Y estaba aquí, justo aquí, porque éste era el
lugar y el momento donde la voz de un sueño le
dijo que debía estar.
Si quería ver a Pierre.
¿Es una locura dejarse llevar por un sueño?
Posiblemente sí, en la misma medida que lo es
conducirse por una lúcida idea, pues la vigilia
tal vez no sea sino la más poderosa ensoñación.
Así, tiritando, abrazada a sus propias rodillas
y meciéndose en un intento por conservar un
mínimo calor, aguardaba con resignación su
destino, que intuía ya tan oscuro como todo
cuanto la rodeaba.
De repente, en la línea que suponía separaba la
indistinguible oscuridad del agua de la del
cielo, apareció un círculo de luz amarillenta,
lejana y mortecina, como una estrella caída o el
ojo de un animal que despertase. La observó con
fijeza, sin dejar de mecerse. El viento revolvió
su melena azabache, como en un último intento de
hacerla comprender que aún estaba a tiempo de
huir de allí, de volver a su vida tal y como la
conocía. Decidió que ya era tarde, imposible
regresar: el destino se precipitaba. La voz del
sueño parecía ahora más real que la de cualquier
ser querido. La voz del sueño no la había
engañado.
Aquella luz distante se acercaba, pero tan
lentamente que parecía no moverse en absoluto,
como si el aire mismo fuese un bloque de hielo
invisible. Crecía sí, podía apreciarlo a pesar
de los escalofríos de su cuerpo medio congelado.
Cada vez un poco más cerca. Flotaba sobre el
agua...juraría que era una lámpara... de gas...
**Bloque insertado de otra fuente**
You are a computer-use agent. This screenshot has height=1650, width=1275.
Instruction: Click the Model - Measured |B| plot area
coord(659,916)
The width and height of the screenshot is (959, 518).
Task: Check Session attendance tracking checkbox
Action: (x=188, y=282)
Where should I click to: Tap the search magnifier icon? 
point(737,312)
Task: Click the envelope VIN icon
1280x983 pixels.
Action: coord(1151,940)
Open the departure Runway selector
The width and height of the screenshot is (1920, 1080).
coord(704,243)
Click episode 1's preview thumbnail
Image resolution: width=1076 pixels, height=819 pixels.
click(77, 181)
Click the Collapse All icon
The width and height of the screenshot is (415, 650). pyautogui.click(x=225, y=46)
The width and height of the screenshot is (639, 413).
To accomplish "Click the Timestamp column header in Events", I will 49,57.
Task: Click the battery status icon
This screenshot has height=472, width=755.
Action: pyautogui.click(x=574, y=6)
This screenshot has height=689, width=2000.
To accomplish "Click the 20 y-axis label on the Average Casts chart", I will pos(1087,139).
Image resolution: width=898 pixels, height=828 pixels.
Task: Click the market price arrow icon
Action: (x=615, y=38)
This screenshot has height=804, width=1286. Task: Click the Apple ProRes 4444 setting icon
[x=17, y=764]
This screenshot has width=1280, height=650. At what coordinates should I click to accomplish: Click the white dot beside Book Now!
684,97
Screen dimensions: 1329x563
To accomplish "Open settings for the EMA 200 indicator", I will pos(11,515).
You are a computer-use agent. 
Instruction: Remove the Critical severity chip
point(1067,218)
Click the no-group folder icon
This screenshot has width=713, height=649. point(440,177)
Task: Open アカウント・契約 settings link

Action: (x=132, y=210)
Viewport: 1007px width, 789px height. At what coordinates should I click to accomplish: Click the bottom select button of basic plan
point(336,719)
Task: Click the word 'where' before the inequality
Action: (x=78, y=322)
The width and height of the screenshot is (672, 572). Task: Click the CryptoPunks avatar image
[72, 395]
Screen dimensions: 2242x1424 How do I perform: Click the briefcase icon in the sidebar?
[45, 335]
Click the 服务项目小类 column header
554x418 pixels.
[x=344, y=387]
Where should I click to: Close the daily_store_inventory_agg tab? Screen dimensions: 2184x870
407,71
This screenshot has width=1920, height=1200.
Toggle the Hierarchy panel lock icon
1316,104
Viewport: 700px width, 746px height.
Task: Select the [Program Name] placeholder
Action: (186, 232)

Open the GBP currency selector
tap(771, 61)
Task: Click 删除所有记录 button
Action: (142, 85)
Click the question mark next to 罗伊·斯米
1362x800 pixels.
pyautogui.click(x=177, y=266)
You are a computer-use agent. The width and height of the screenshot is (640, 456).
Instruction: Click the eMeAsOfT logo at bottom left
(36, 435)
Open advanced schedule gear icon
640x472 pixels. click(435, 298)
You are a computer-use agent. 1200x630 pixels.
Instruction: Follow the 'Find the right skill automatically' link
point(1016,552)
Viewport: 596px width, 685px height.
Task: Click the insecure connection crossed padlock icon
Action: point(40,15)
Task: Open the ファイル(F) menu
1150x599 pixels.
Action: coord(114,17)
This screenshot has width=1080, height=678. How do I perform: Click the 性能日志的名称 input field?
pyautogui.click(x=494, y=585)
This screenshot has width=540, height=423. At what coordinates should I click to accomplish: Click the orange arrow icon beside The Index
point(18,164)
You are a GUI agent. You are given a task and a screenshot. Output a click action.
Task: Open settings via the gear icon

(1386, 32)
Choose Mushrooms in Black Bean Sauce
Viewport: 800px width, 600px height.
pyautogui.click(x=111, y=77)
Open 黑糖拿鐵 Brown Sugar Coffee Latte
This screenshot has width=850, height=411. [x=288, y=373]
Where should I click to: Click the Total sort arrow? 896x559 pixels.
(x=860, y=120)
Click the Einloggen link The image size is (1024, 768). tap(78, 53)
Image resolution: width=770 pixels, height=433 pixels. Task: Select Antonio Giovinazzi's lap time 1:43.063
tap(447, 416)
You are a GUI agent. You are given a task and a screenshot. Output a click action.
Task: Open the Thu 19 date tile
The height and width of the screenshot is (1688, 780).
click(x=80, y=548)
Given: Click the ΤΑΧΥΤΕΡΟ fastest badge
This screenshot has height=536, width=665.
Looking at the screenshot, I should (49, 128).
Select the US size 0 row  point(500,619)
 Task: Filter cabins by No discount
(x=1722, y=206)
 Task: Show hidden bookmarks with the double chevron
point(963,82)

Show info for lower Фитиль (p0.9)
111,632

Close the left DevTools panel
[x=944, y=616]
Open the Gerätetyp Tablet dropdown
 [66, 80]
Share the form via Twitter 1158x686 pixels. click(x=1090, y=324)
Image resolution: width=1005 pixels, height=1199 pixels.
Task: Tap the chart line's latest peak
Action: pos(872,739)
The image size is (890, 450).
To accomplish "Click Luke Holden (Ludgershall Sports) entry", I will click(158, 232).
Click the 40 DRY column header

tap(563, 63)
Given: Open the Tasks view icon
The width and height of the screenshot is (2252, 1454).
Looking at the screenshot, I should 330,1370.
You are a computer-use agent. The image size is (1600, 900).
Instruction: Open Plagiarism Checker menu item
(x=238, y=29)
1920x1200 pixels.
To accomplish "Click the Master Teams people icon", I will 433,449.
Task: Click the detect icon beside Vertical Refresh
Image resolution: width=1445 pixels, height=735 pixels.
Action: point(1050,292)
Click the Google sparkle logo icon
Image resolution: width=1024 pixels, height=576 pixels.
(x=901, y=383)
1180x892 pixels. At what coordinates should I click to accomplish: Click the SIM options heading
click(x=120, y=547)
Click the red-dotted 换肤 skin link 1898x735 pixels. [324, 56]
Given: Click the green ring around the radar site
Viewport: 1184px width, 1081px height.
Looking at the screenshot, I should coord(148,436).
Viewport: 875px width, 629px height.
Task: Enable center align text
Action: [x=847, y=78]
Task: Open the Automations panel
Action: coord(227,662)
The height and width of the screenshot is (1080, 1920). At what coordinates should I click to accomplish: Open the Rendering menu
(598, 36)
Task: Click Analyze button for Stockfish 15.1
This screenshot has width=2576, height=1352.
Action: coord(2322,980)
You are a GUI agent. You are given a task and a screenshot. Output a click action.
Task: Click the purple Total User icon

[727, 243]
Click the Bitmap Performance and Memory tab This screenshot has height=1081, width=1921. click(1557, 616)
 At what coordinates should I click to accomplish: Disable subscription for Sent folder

una de esas lámparas de mano... y tan apagado
era su brillo que juzgó milagroso el hecho de
que se mantuviese encendida en mitad de una
noche cortante como ésta. Entonces distinguió un
leve chapoteo en las aguas, que se repetía
rítmicamente. Y vio que la lámpara –pues eso es
lo que era– no llegaba arrastrada por el viento,
sino que lo hacía sobre un objeto de madera
negra, como quemada: una barca. El aura de luz
perfilaba entre pliegues de sombras a la figura
encapuchada tras ella, tan sutilmente que llegó
a creerla una ilusión de sus sentidos ya
entumecidos. Remaba con exagerada lentitud, en
rígidas brazadas; aún tardó largos minutos en
llegar hasta la orilla, como si fuese la escena
de un irreal sueño lúcido. ¿Estaré durmiendo?
–pensó durante unos segundos. Comprendió que no
cuando la figura soltó los remos y se puso en
pie, en toda su insospechada, amedrantadora
estatura.
La luz de gas titiló sobre el hueso amarillento
de la calavera, que le mostraba su sonrisa
estática desde el fondo de la tela negra.
Se incorporó violentamente al recibir la
dentellada del terror. Su cuerpo emprendió la
huida, incapaz de comprender cómo esta pesadilla
se había filtrado en la realidad. Entonces
escuchó una voz dentro de su cabeza:
–Yo te hablé ayer, en sueños.
Sí, era cierto, reconoció al instante aquel
grave tono, su cadencia inmaterial. Y, de alguna
manera, sintió que esa voz era la suya propia,
hablando desde algún resguardo interior
desconocido, no de aquella figura siniestra,
rebosante de quietud. Su mente tenía dos bocas.
Así lo sentía, aunque no lo comprendiese en
absoluto.
–¿Eres la... Muerte?
La calavera no abrió sus mandíbulas, pero las
palabras se oyeron con claridad.
–No... soy la imagen, la idea que tu cultura
plantó en vuestras cabezas acerca del fenómeno
que conocéis como Muerte. Tus antepasados
crearon esta tétrica forma simbólica para
representar mi aparición, pues para ellos era el
summun de lo terrible, aunque resulte
francamente patética. Es mejor para ti que sólo
puedas verme así, una reconstrucción personal
que elaboras de esa imagen, pues, si
contemplases la realidad de lo que soy, de mi
esencia que ahora te rodea... perderías la razón
sin remedio...
La doncella se frotó los brazos para aumentar su
temperatura e infundirse ánimos.
–Creo que estoy hablando con mis propios
pensamientos –dijo al aire de la noche.
–Vivo en ti...pero no intentes comprenderlo. Es
imposible para tu mente. Una protección natural;
como los párpados lo son de la luz solar.
Ella miró las cuencas negras, que le devolvieron
vacío.
–Quiero... quiero ver a Pierre. Me dijiste que
lo encontraría aquí, en este momento, en este
lugar... ¿cómo es posible? Está muerto... lo sé.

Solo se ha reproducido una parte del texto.